PROBLEM DETAILS: When you answer, restate the entries below without altering anything.

MATERIAL FOR THIS TASK:
◇ ◇ ◇ ◇
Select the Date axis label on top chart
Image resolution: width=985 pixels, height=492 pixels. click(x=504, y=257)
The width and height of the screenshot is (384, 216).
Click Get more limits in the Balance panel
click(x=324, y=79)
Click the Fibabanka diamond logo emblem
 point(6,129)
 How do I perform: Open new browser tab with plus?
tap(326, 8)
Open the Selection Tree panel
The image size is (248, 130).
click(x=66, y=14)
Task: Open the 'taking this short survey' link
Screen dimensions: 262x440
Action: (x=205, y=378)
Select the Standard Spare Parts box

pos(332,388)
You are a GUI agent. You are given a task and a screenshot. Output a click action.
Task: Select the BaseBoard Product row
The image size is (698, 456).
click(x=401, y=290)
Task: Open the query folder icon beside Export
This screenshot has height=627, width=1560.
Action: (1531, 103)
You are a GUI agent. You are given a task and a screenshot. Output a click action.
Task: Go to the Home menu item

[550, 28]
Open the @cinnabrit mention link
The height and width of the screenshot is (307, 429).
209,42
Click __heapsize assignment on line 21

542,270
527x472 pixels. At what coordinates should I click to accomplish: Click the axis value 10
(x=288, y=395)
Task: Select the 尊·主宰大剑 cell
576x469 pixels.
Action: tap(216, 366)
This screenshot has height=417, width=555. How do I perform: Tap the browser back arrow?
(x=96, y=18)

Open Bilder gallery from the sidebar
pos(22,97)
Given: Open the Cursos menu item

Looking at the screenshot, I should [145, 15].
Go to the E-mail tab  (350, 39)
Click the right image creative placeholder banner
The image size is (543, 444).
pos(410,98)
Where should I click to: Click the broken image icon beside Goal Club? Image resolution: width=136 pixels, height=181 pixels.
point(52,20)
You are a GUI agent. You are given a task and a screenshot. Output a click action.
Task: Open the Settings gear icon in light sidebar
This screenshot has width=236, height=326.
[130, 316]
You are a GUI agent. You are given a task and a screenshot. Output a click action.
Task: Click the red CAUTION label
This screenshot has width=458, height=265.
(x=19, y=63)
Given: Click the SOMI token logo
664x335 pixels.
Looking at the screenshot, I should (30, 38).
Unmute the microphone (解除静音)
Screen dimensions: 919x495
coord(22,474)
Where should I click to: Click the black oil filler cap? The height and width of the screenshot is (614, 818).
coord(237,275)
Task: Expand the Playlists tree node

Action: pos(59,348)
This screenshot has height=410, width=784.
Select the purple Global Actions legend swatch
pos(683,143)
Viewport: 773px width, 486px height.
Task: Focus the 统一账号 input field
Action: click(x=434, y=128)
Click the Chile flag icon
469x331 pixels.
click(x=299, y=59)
◇ ◇ ◇ ◇
EXERCISE RESPONSE:
Select the Date axis label on top chart
Image resolution: width=985 pixels, height=492 pixels. click(x=504, y=257)
The width and height of the screenshot is (384, 216).
Click Get more limits in the Balance panel
click(x=324, y=79)
Click the Fibabanka diamond logo emblem
 point(6,129)
 How do I perform: Open new browser tab with plus?
tap(326, 8)
Open the Selection Tree panel
The image size is (248, 130).
click(x=66, y=14)
Task: Open the 'taking this short survey' link
Screen dimensions: 262x440
Action: (x=205, y=378)
Select the Standard Spare Parts box

pos(332,388)
You are a GUI agent. You are given a task and a screenshot. Output a click action.
Task: Select the BaseBoard Product row
The image size is (698, 456).
click(x=401, y=290)
Task: Open the query folder icon beside Export
This screenshot has height=627, width=1560.
Action: (1531, 103)
You are a GUI agent. You are given a task and a screenshot. Output a click action.
Task: Go to the Home menu item

[550, 28]
Open the @cinnabrit mention link
The height and width of the screenshot is (307, 429).
209,42
Click __heapsize assignment on line 21

542,270
527x472 pixels. At what coordinates should I click to accomplish: Click the axis value 10
(x=288, y=395)
Task: Select the 尊·主宰大剑 cell
576x469 pixels.
Action: tap(216, 366)
This screenshot has height=417, width=555. How do I perform: Tap the browser back arrow?
(x=96, y=18)

Open Bilder gallery from the sidebar
pos(22,97)
Given: Open the Cursos menu item

Looking at the screenshot, I should [145, 15].
Go to the E-mail tab  (350, 39)
Click the right image creative placeholder banner
The image size is (543, 444).
pos(410,98)
Where should I click to: Click the broken image icon beside Goal Club? Image resolution: width=136 pixels, height=181 pixels.
point(52,20)
You are a GUI agent. You are given a task and a screenshot. Output a click action.
Task: Open the Settings gear icon in light sidebar
This screenshot has width=236, height=326.
[130, 316]
You are a GUI agent. You are given a task and a screenshot. Output a click action.
Task: Click the red CAUTION label
This screenshot has width=458, height=265.
(x=19, y=63)
Given: Click the SOMI token logo
664x335 pixels.
Looking at the screenshot, I should (30, 38).
Unmute the microphone (解除静音)
Screen dimensions: 919x495
coord(22,474)
Where should I click to: Click the black oil filler cap? The height and width of the screenshot is (614, 818).
coord(237,275)
Task: Expand the Playlists tree node

Action: pos(59,348)
This screenshot has height=410, width=784.
Select the purple Global Actions legend swatch
pos(683,143)
Viewport: 773px width, 486px height.
Task: Focus the 统一账号 input field
Action: click(x=434, y=128)
Click the Chile flag icon
469x331 pixels.
click(x=299, y=59)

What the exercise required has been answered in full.